### a) Build a language model based on n-grams using the Laplace smoothing method for the following models

In [14]:
from nltk import word_tokenize
from collections import defaultdict
import nltk
import random
nltk.download('punkt_tab')


[nltk_data] Downloading package punkt_tab to
[nltk_data]     C:\Users\dungd\AppData\Roaming\nltk_data...
[nltk_data]   Package punkt_tab is already up-to-date!


True

In [7]:
with (open('tedtalk.txt', 'r', encoding='utf-8')) as f:
    corpus=f.read()
tokens=word_tokenize(corpus.lower())

In [8]:
def build_ngram_counts(tokens, n):
    counts = defaultdict(int)
    i = 0
    while i <= len(tokens) - n:
        ngram = tuple(tokens[i:i+n])
        counts[ngram] += 1
        i += 1
    return counts

In [9]:
def prepare_counts(tokens, max_n):
    return {n: build_ngram_counts(tokens, n) for n in range(1, max_n+1)}
counts_by_n = prepare_counts(tokens, 3)

In [10]:
def stupid_backoff_prob(counts_by_n, context, word, lam=0.4):
    n = len(context)+1  # n-gram order
    ngram = context + (word,)

    if n in counts_by_n and counts_by_n[n].get(ngram, 0) > 0:
        numer = counts_by_n[n][ngram]
        denom = sum(v for key, v in counts_by_n[n].items() if key[:-1] == context)
        return numer / denom
    else:
        if len(context) > 0:
            return lam * stupid_backoff_prob(counts_by_n, context[1:], word, lam)
        else:
            # unigram fallback
            unigram_counts = counts_by_n[1]
            total = sum(unigram_counts.values())
            return unigram_counts.get((word,), 0) / total

### b) Compare with the results from In Class Exercise.




In [13]:
def laplace_smoothed_trigram_prob(w1, w2, w3, trigram_counts, bigram_counts, V):
    return (trigram_counts[(w1, w2, w3)] + 1) / (bigram_counts[(w1, w2)] + V)

print("Laplace probability:", laplace_smoothed_trigram_prob("This", "conference", "is", counts_by_n[3], counts_by_n[2], len(set(tokens))))
print("Backoff probability:", stupid_backoff_prob(counts_by_n, ("This","conference"), "is"))

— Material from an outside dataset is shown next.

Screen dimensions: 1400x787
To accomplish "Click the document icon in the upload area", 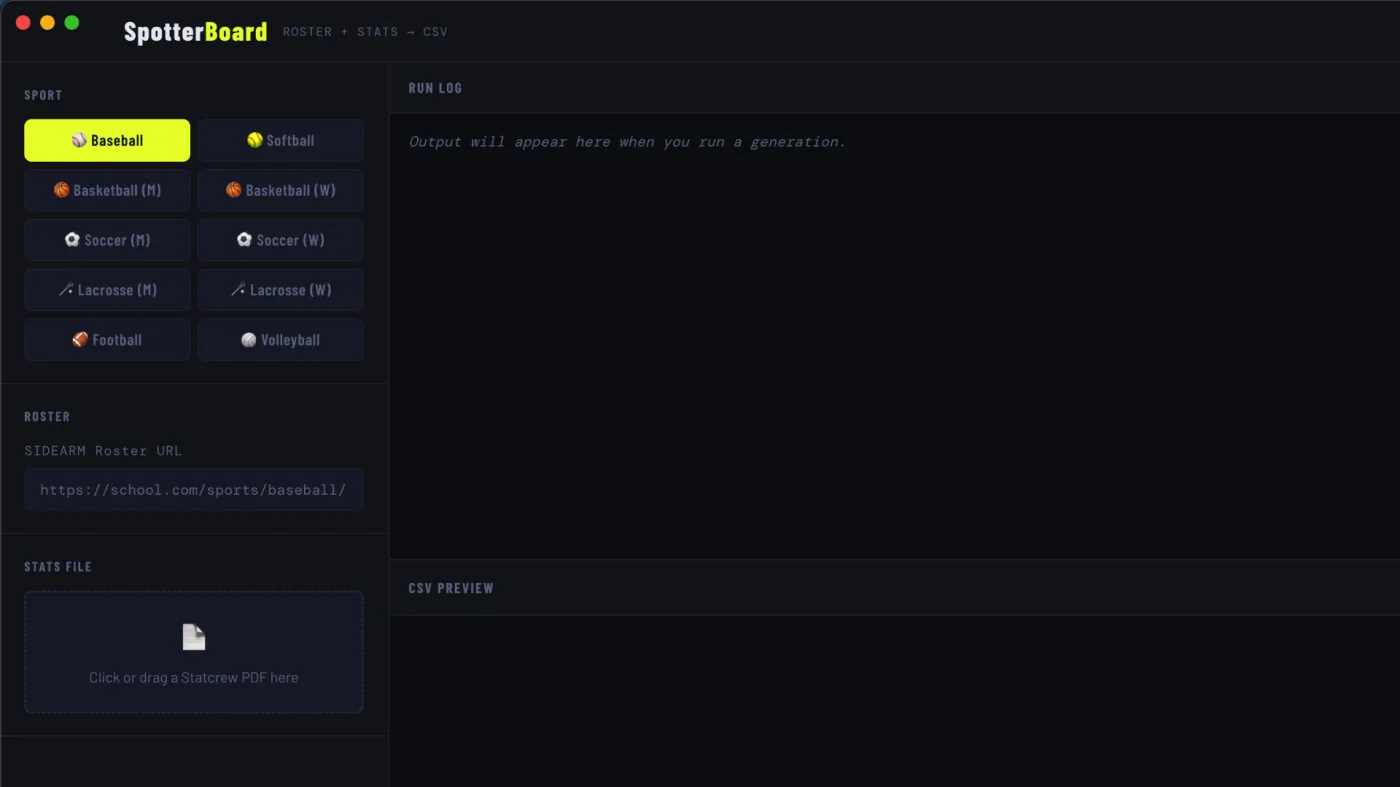I will 193,637.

Laplace probability: 1.1822706690469716e-05
Backoff probability: 0.019459459459459462


### c) Use the newly built model to generate the next words for a given word sequence.

In [15]:
def generate_next_word(counts_by_n, context, lam=0.4):
    vocab = [w[0] for w in counts_by_n[1]]  # keys dạng ('word',)
    if not vocab:
        return None

    probs = {w: stupid_backoff_prob(counts_by_n, context, w, lam) for w in vocab}
    max_p = max(probs.values())
    best_words = [w for w, p in probs.items() if p == max_p]
    return random.choice(best_words)


In [16]:
def generate_sequence(counts_by_n, seed, length=10, lam=0.4):
    context = tuple(seed.split())
    sentence = list(context)
    for i in range(length):
        best_word = generate_next_word(counts_by_n, context, lam)
        sentence.append(best_word)

        if len(context) >= 2: 
            context = tuple(sentence[-len(context):])
        else:
            context = (best_word,)
    return ' '.join(sentence)


In [18]:
test_tokens = " The green agenda is probably the most important agenda and issue of the day".split()
test_counts_by_n = prepare_counts(test_tokens, 3)

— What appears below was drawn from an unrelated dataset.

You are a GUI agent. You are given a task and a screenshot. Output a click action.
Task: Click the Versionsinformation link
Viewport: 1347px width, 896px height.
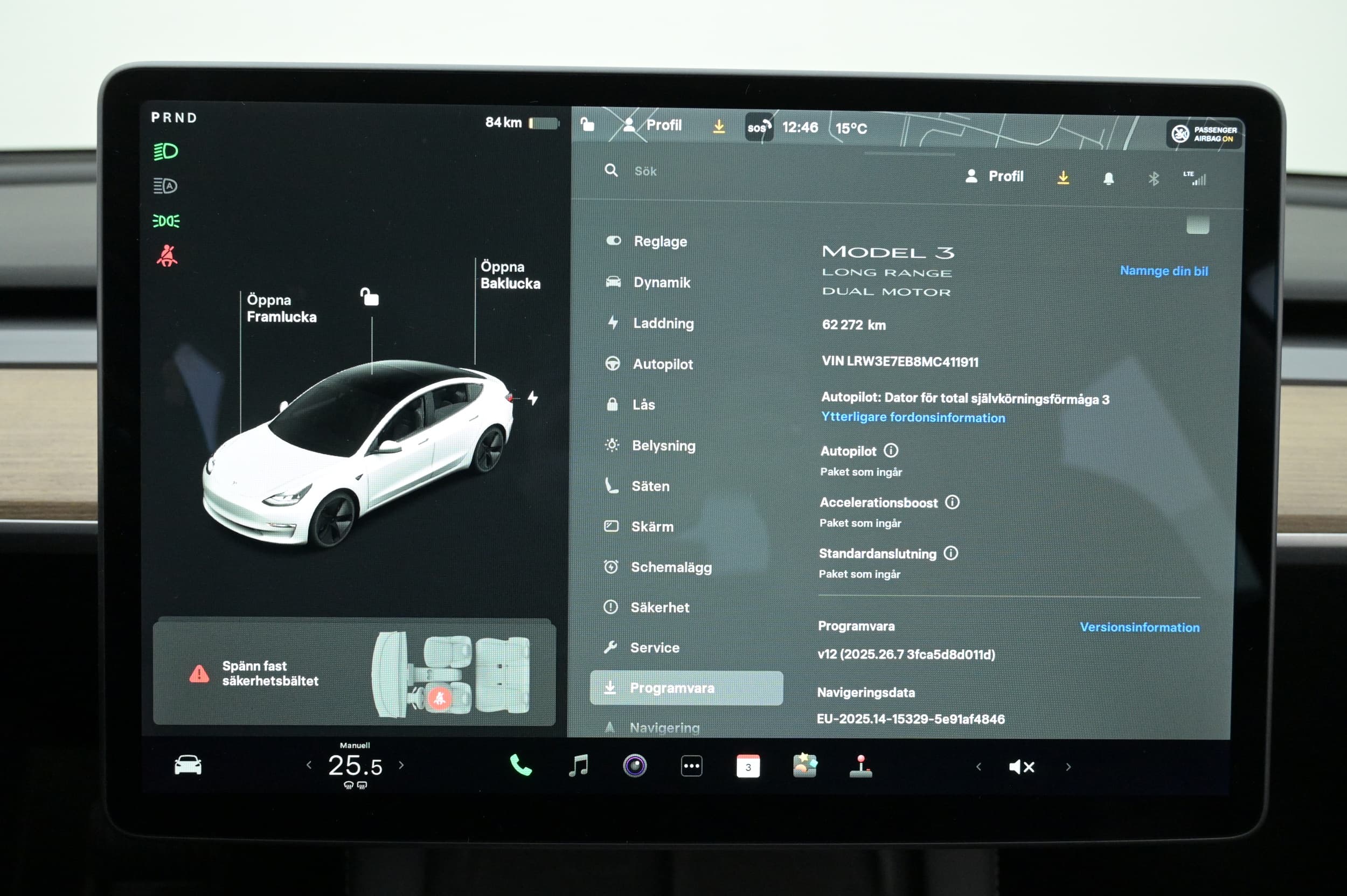pos(1139,628)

print(generate_sequence(test_counts_by_n, "the most important", 6))


the most important agenda and issue of the day


### d. Combine with a function that calculates the distance between words to predict the correct word for a misspelled word position. (from difflib import get_close_matches)

In [26]:
from difflib import get_close_matches

def correct_misspelled_word(counts_by_n, context, misspelled, lam=0.4, n_candidates=5):
    # vocab lấy từ unigram keys dạng ('word',)
    vocab = [k[0] for k in counts_by_n[1]]

    candidates = get_close_matches(misspelled, vocab, n=n_candidates, cutoff=0.0)
    print(f"true, {candidates}")
    if not candidates:
        candidates = vocab
        print(f"false, {candidates}")

    probs_dict = {c: stupid_backoff_prob(counts_by_n, context, c, lam) for c in candidates}

    max_p = max(probs_dict.values()) if probs_dict else 0.0
    best = [c for c, p in probs_dict.items() if p == max_p] or vocab
    best_word = random.choice(best)

    return best_word, list(probs_dict.items())


In [25]:
context = ('sustainable',)
predicted_word, probs = correct_misspelled_word(counts_by_n, context, 'enrgey')
print(predicted_word)

true, ['sergey', 'energy', 'henfrey', 'enraged', 'enlarge']
energy